As I see it, the question of consciousness on earth boils down to one of two possibilities. Either we are, as I heard an astronomer say recently, “the universe aware of itself,” or conscious awareness is a random, fluke event, and humankind will never find another intelligent species.
At present, Homo sapiens is not an intelligent species, but a very unintelligent one. Humans are only potentially intelligent. Is the ecological crisis humans have created may be compelling us to take the next leap in consciousness? I feel so.
That would make the evolutionary arc of our species not one of progression to higher states of consciousness, but compression by self-made darkness to the point of conscious transmutation, or extinction.
The cognitive leap making us what anthropologists call modern humans occurred just some tens of thousands of years ago in East Africa. In fact, “archaeological finds and recent genetic studies show that modern humans left sub-Saharan Africa for Eurasia between 65,000 and 25,000 years ago; probably closer to 45,000 to 35,000 years ago for Europe.”

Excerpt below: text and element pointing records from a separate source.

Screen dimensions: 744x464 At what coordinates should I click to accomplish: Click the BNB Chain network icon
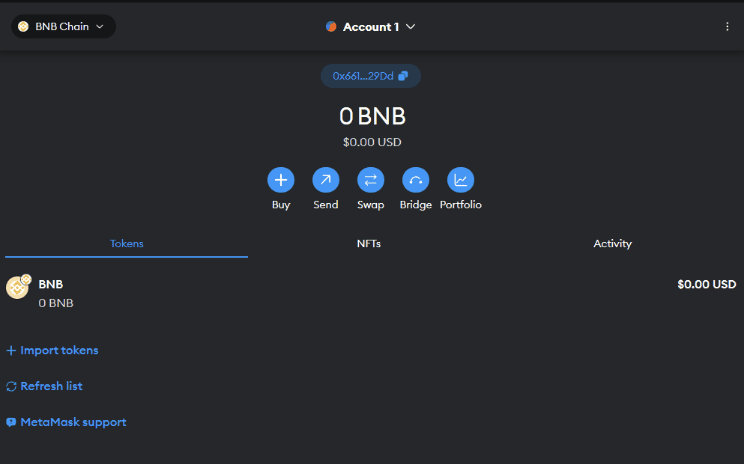point(23,27)
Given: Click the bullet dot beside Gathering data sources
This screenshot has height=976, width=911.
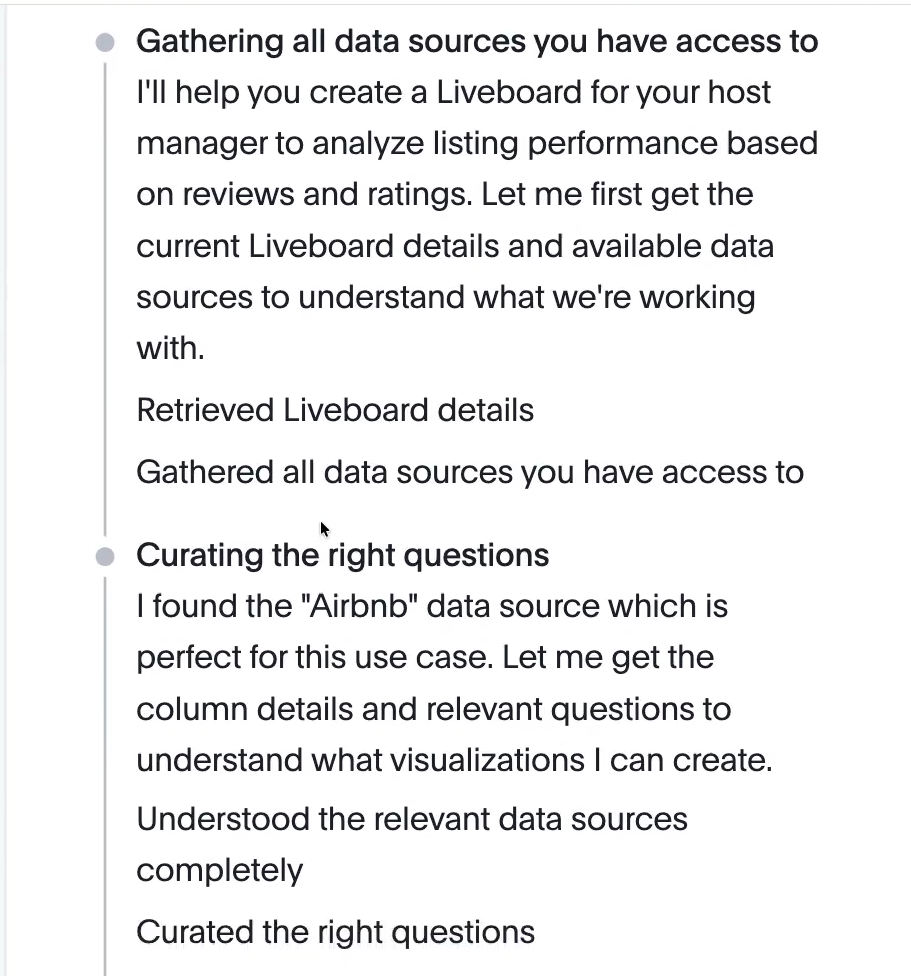Looking at the screenshot, I should (105, 42).
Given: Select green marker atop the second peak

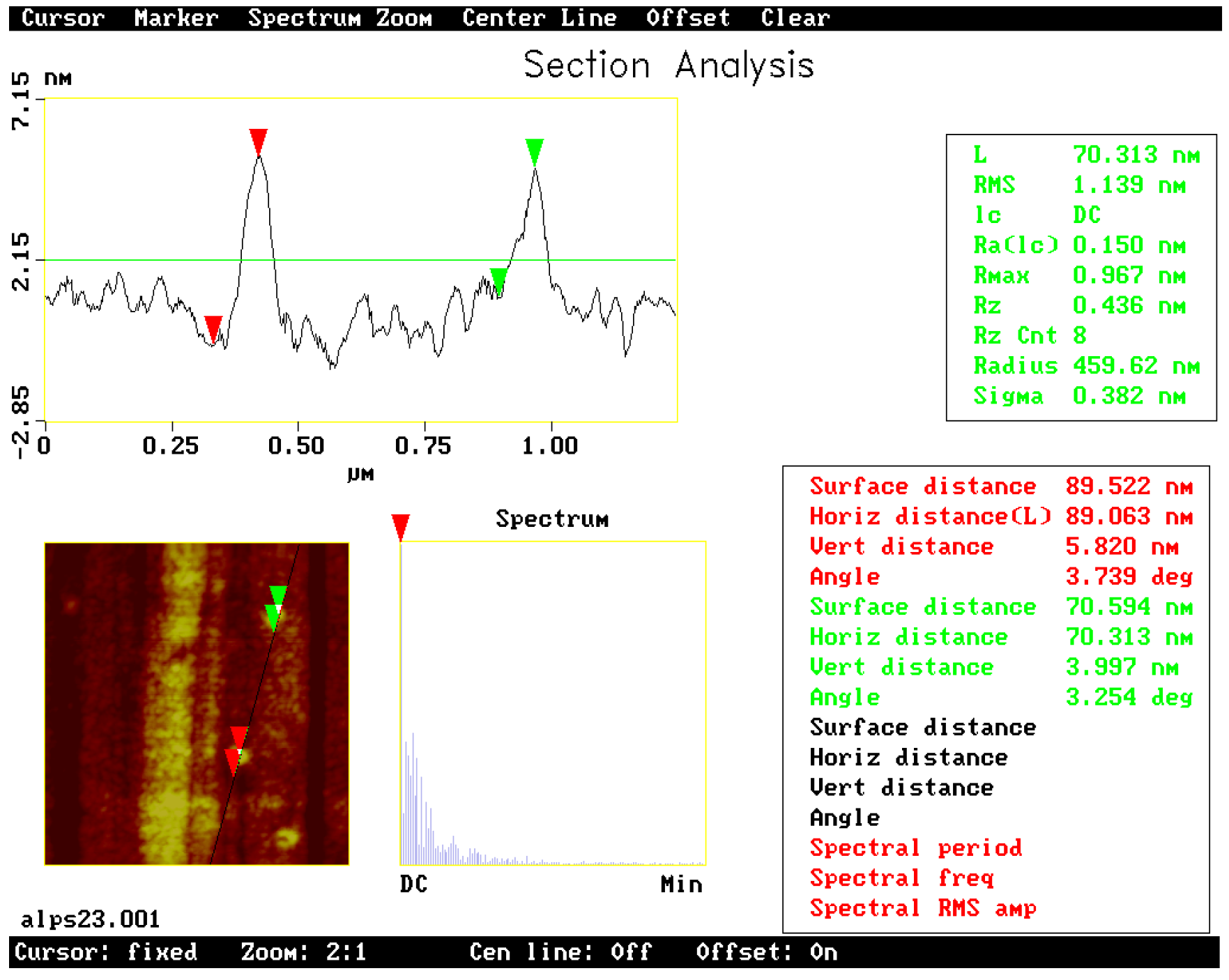Looking at the screenshot, I should pos(535,151).
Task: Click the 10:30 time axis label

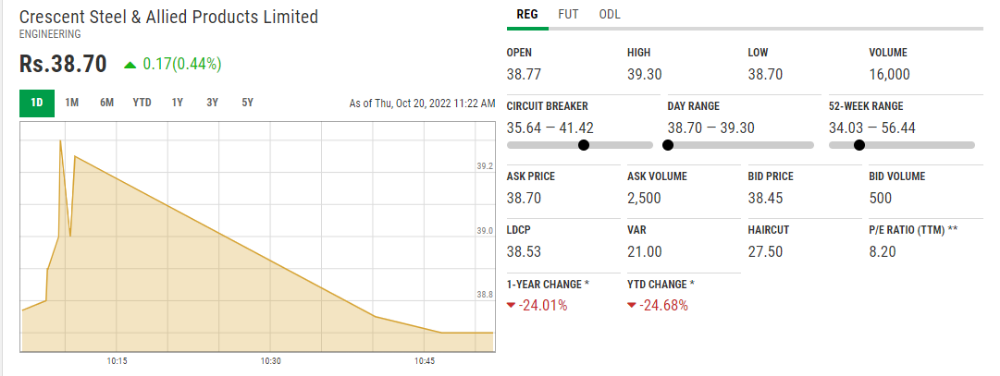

That means that all 7 billion-plus humans now living on earth grew out of a tiny population of Africans that migrated to Europe and Asia 50,000 years ago or less. It’s a staggering thought, one that raises immense existential questions, as well as questions related to scale.
The wildfires in California and other states (notably Alaska, where 5 million acres have burned this year!) have been brutal in 2015. But it’s just a microcosm of what is happening to trees worldwide. As most people know, trees are carbon absorbers and sinks. However not only are trees still being cut down en masse in the Amazonian rainforest, but there is the real and present danger of trees becoming carbon emitters.
That’s because when trees die, they release the carbon they have stored. Already, “in California, forests have shifted from net carbon absorbers to carbon emitters,” according to Patrick Gonzalez, a forest ecologist with the national park service. If that tipping point occurs globally, we are truly screwed.
All objects, including what we call trees, are reified objects. That means they only become objects in the environment when the human mind abstracts them from the environment and regards them as distinct, concrete things. That capability, along with vastly increased memory and the ability to consciously retrieve memories, is the essence of the human adaptive pattern.
Using it, we have reached over 7 billion people. Unchecked however, without the wisdom that insight into conscious thought confers, it’s also why humans, a sentient species, are bringing about the Sixth Extinction.
So the previous evolutionary leap gave humans tremendous power to separate and manipulate reified objects in the environment. But that has, due to the fragmentary tendencies inherent in higher thought (unconstrained by the intelligence of insight) culminated in the intensifying ecological crisis we now face. At the same time it has also produced tremendous pressure to take a new leap in consciousness.
I don’t care for the word evolution. It’s way overused, and has connotations of gradualness and comfortable change. Evolution in actuality is anything but either. Even so, this is the first time in earth’s history that an evolutionary leap can and must be fully conscious.
In any case, we don’t have the time or the space for gradual change. Besides, transformation isn’t based on time. Time is the past overshadowing the present and darkening the future. Time is the enemy, and thinking in terms of time denies feeling the urgency of the crisis, and therefore prevents transmutation.
Can enough people, rejecting time, move from humans to human beings to begin to redress the extreme imbalance between the human species and the earth, and bring into being an imperfect global culture of peace?
To say ‘enough of us’ implies a problem of scale. But is it a problem of scale?
No, the human crisis is no more a problem of scale than the solution is more technology.
Most people will say that transmutation is impossible, but it isn’t. I just spent a weekend in Oregon with a group of men moving in this direction. One of them was an extraordinary 89 year-old man who underwent a profound transformation just in the last two months.
“There is no more ‘me,’” he said with great feeling and passion at the end of the gathering, “I am the universe.” It was not a statement of ego, but of union.
So are humans “the universe aware of itself,” or are we random flukes of consciousness, as most scientists believe?
Neither. To grow into beings that can rightly say we are the universe aware of itself, humans have to leave behind the stage of man the dominator and manipulator of nature.
It is not too late to grow into human beings, beings retaining the capabilities of higher thought, but fully awakening our capacity for insight.